Ascolto. Elemento imprescindibile è l’ascolto: «Comunicare significa condividere, e la condivisione richiede l’ascolto, l’accoglienza. Ascoltare è molto più che udire. L’udire riguarda l’ambito dell’informazione; ascoltare, invece, rimanda a quello della comunicazione, e richiede la vicinanza». Francesco descrive l'ascolto come una sorta di martirio, da cui a volte fuggiamo fingendoci sordi: «Ascoltare significa prestare attenzione, avere desiderio di comprendere, di dare valore, rispettare, custodire la parola altrui». L’ascolto per Francesco è anche la chiave per una condivisione profonda e per smarcarsi dalla tentazione di sentirsi onnipotenti: «Ascoltare significa anche essere capaci di condividere domande e dubbi, di percorrere un cammino fianco a fianco, di affrancarsi da qualsiasi presunzione di onnipotenza e mettere umilmente le proprie capacità e i propri doni al servizio del bene comune».
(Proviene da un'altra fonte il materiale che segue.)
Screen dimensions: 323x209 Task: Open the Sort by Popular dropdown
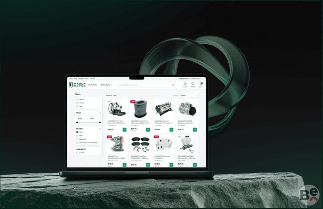click(189, 95)
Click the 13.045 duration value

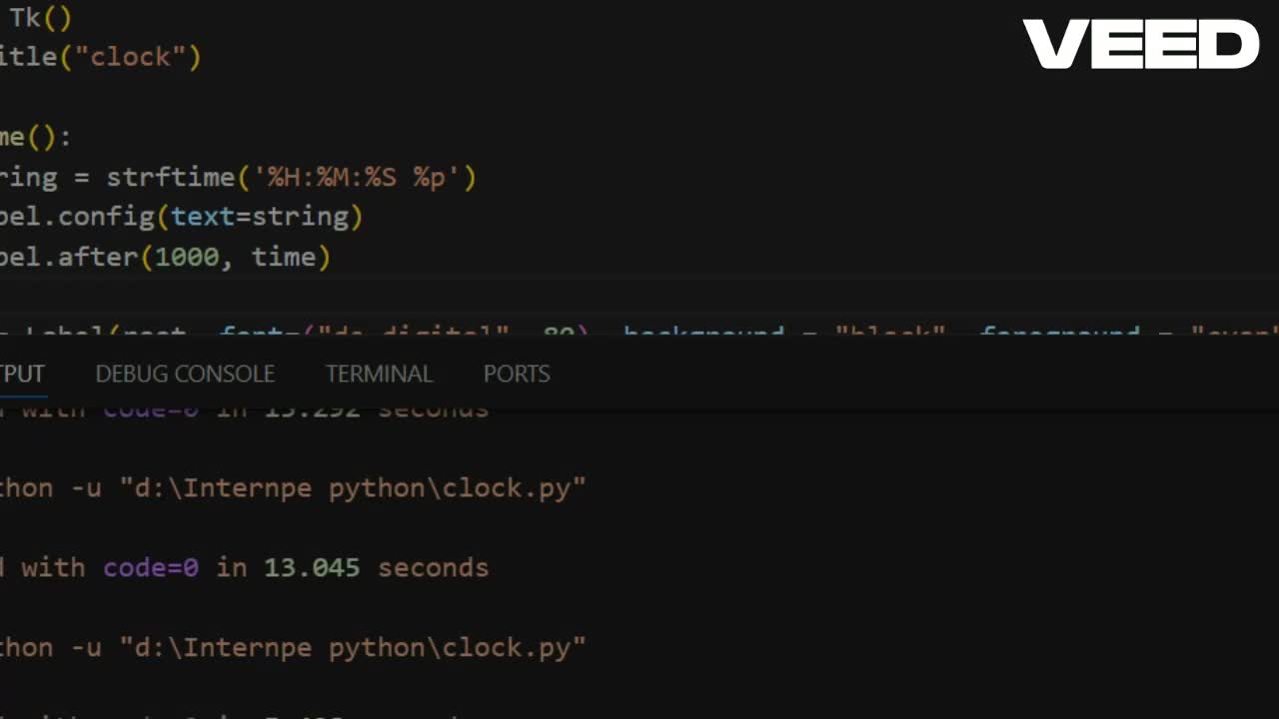(312, 568)
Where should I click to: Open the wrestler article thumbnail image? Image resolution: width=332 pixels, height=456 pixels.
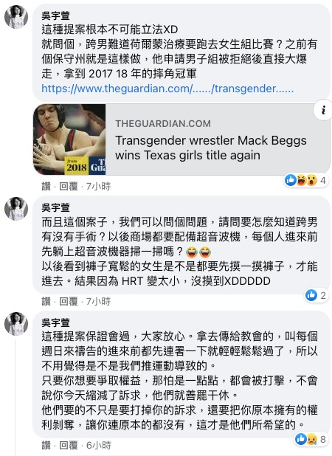coord(69,139)
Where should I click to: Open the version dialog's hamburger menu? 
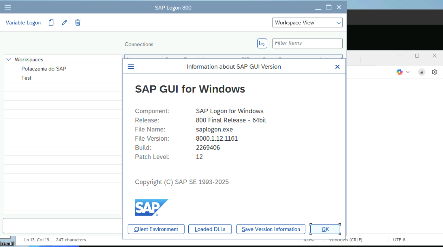(x=131, y=67)
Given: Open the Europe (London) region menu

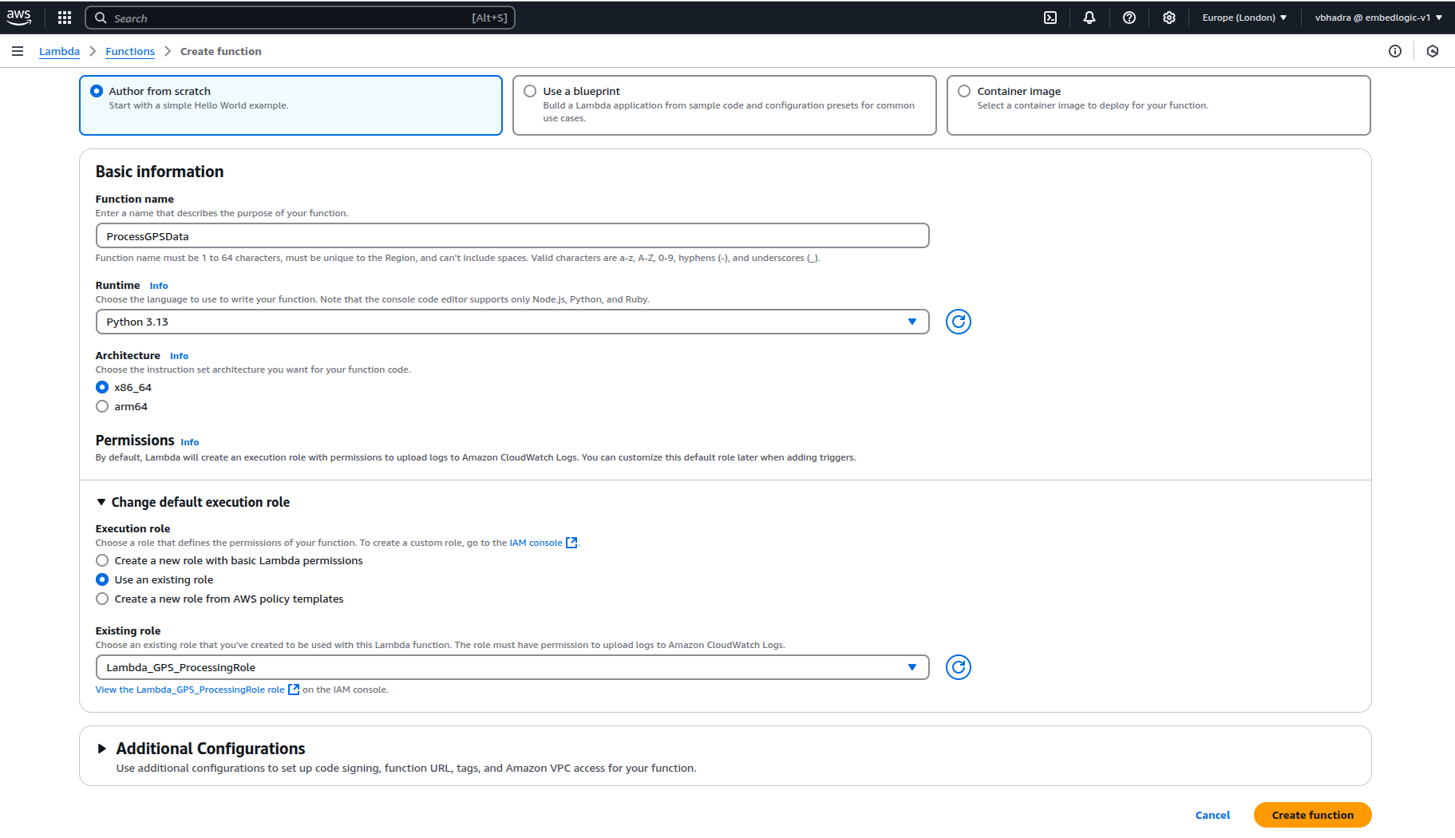Looking at the screenshot, I should click(x=1243, y=18).
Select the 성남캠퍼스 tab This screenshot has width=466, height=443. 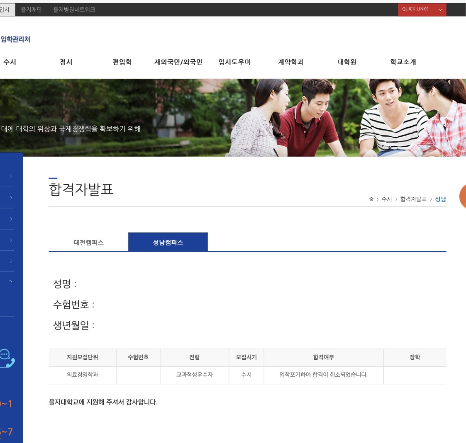tap(168, 242)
Prossimità. Francesco, come già Benedetto XVI, affronta il tema dei nuovi ambienti digitali elevandoli a veri luoghi di incontro, «dove si può accarezzare o ferire, avere una discussione proficua o un linciaggio morale». Riconoscere e legittimare queste nuove modalità di comunicazione evidenzia come «non è la tecnologia che determina se la comunicazione è autentica o meno, ma il cuore dell’uomo e la sua capacità di usare bene i mezzi a sua disposizione. Le reti sociali sono capaci di favorire le relazioni e di promuovere il bene della società ma possono anche condurre ad un’ulteriore polarizzazione e divisione tra le persone e i gruppi». Si esce così dal dualismo digitale in cui spesso i nuovi ambienti sono ingabbiati, ponendo invece attenzione sulla necessità di sentirsi responsabili dell’altro anche laddove, pur non vedendolo, il nostro interlocutore è comunque reale e portatore di una dignità da rispettare.
Non manca poi nelle parole di Francesco anche un richiamo anche alla comunicazione propria della Chiesa, con l’invito pressante affinché «lo stile della nostra comunicazione sia tale da superare la logica che separa nettamente i peccatori dai giusti. Noi possiamo e dobbiamo giudicare situazioni di peccato – violenza, corruzione, sfruttamento –, ma non possiamo giudicare le persone, perché solo Dio può leggere in profondità nel loro cuore». Un richiamo forte a non utilizzare la comunicazione come strumento attraverso cui affermare una vittoria, ma come qualcosa cheinclude.
Linguaggio, ascolto, prossimità. Tre spunti che tutti possono far propri. Per scoprire, per mezzo di una rinnovata capacità di usare nuovi modi di comunicare, come attraverso di noi l’altro possa sperimentare un vero e fecondo incontro con la misericordia, riducendo e ricucendo distanze e creando una nuova “insiemità” nella diversità. Cosa di cui abbiamo tutti un gran bisogno.